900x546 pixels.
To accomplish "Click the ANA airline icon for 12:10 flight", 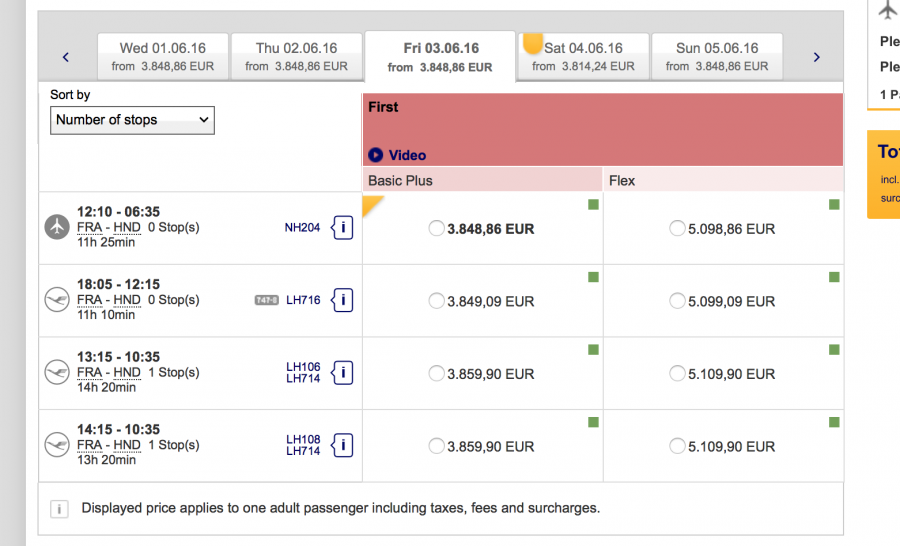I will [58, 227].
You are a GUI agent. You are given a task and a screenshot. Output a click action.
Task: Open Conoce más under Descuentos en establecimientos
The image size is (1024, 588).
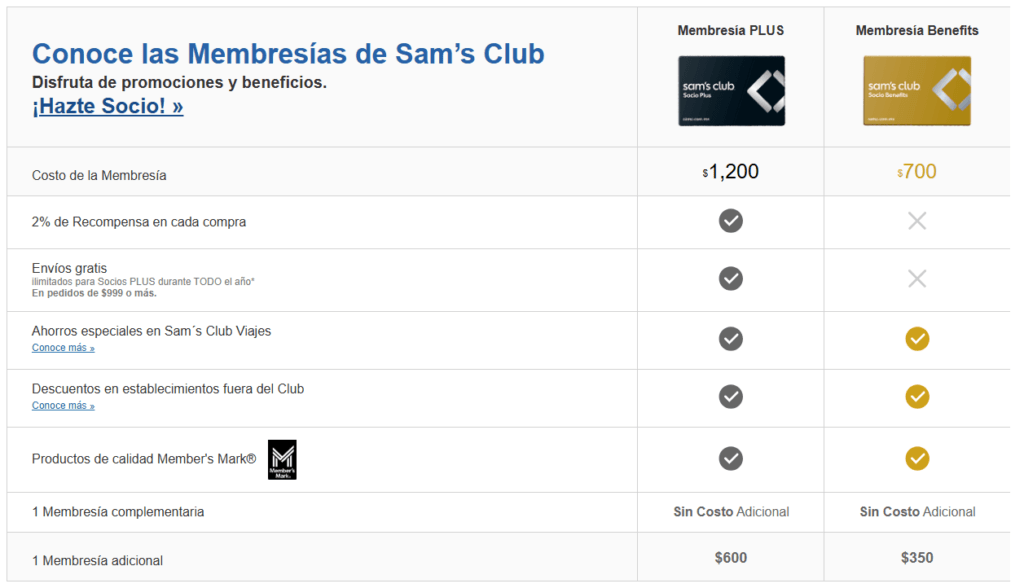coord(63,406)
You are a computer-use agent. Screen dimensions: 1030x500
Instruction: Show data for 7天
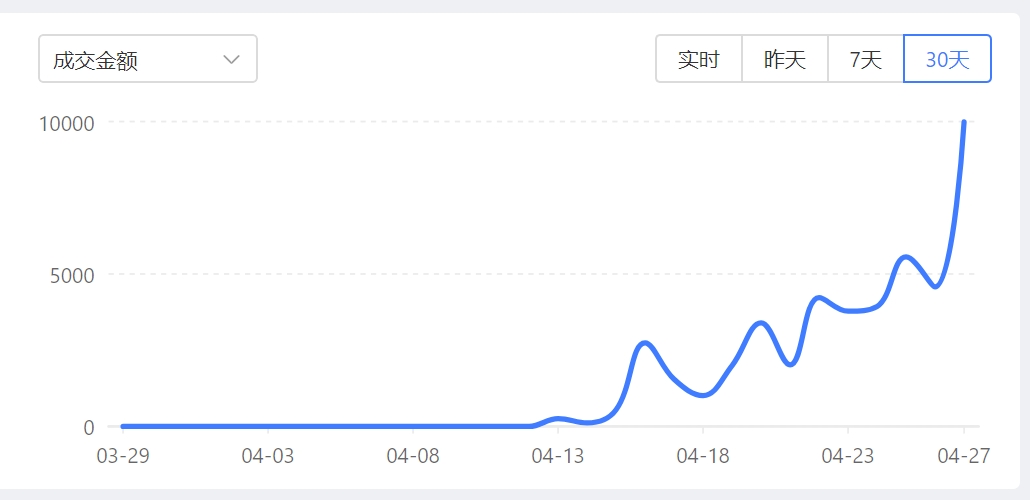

════════════════════

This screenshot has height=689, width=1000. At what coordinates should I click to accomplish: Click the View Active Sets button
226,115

════════════════════

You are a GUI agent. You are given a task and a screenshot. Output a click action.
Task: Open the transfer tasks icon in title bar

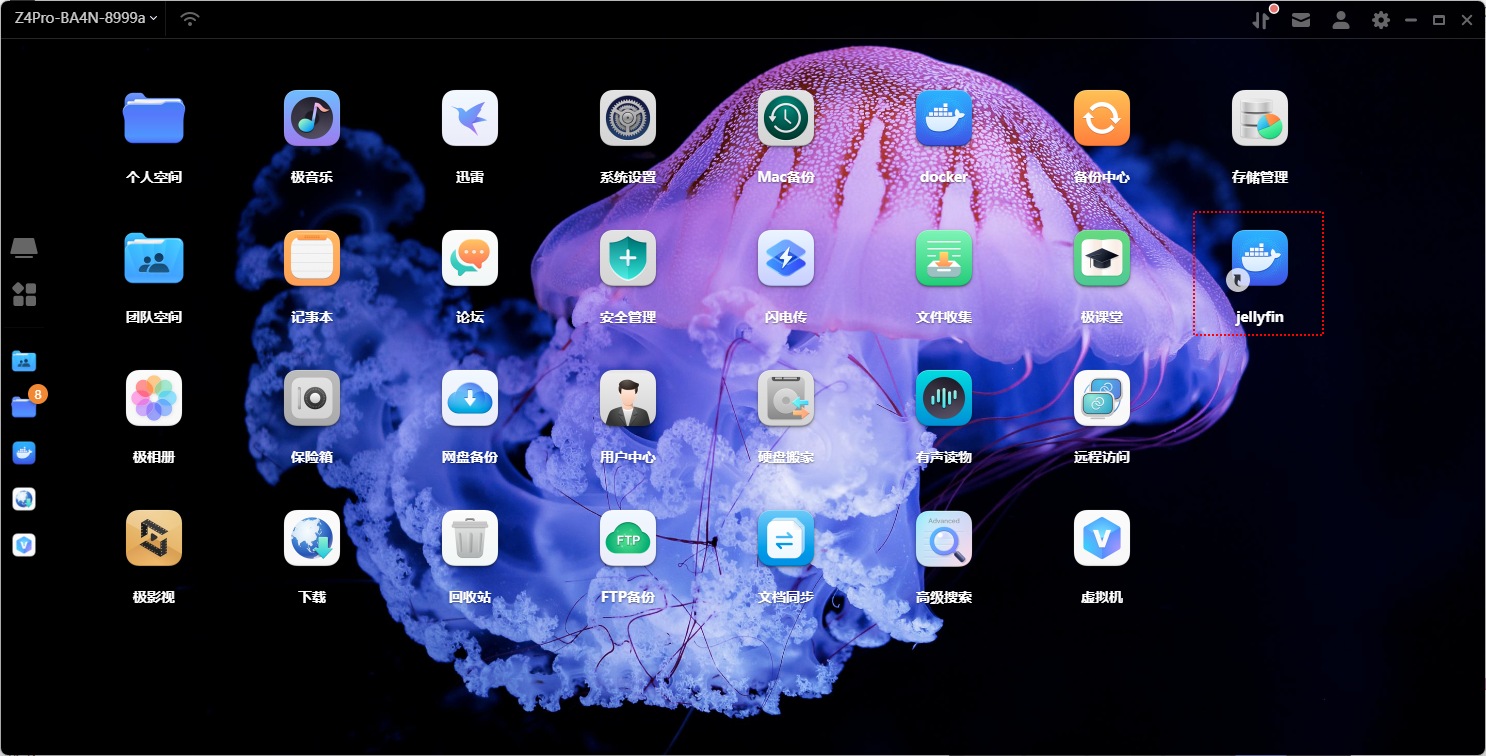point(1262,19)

════════════════════

> [AIM OF THE EXERCISE]
Only the lines above from the line containing "You are a computer-use" through the line containing "Instruction: Show data for 7天" should be retyped, exactly and with both ends included.

> [SOLUTION]
You are a computer-use agent. Screen dimensions: 1030x500
Instruction: Show data for 7天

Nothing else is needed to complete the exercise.